= Essam al-Qamari =

Egyptian military officer

Qamari was a courageous man who did not fear anyone in his struggle to follow the path of God, even to the extent of rashness. It was the rashness which caused him a lot of problems with his brethren from the Islamist movements...
— Montasser el-Zayat

Essam Al-Qamari (عصام القمري, alias Zakariyya) was a decorated tank commander and Major in the Egyptian army who smuggled weapons and ammunition from army strongholds for al-Jihad as a "disciple" of the late Sayyid Qutb.

In February 1981, Egyptian police arrested a man smuggling weapons who was carrying a map of the military's tank placements. Realising that he would likely be implicated, al-Qamari took the opportunity to disappear. He is believed to have hidden at a Gamaliyya apartment owned by Muhammad Abdelrahim al-Sharqawi, that generated profits as a turnery, before acquiring another apartment in Giza with help from Ameen Yusef al-Domeiry. Meanwhile, he acquired a number of hand grenades for Abbud al-Zumar, and experimented trying to build a timer-detonator using a fan and a broken light bulb, although it failed.

He later strenuously opposed Omar Abdel-Rahman's leadership of al-Gama'a al-Islamiyya with other jihadist groups following the assassination of Anwar Sadat.

In 1988, he escaped from prison along with Khamis Muslim and Mohamed al-Aswani, ostensibly aided by Khaled Medhet al-Fiqi.

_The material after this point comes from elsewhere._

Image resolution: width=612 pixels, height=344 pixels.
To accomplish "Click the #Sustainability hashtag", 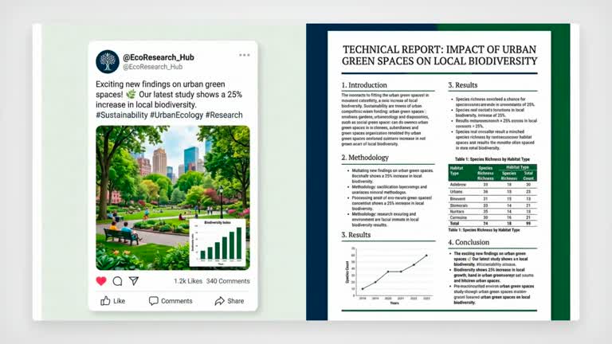I will (x=122, y=115).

When Ayman al-Zawahiri was arrested, he was immediately asked the whereabouts of al-Qamari and told them he was staying at the Gamaliyya turnery. Since they had spoken earlier in the day about meeting at the Kit Kat Mosque, Zawahiri agreed to meet as scheduled and allow the Egyptians to arrest al-Qamari when he entered. He was arrested while performing the Nafl salat.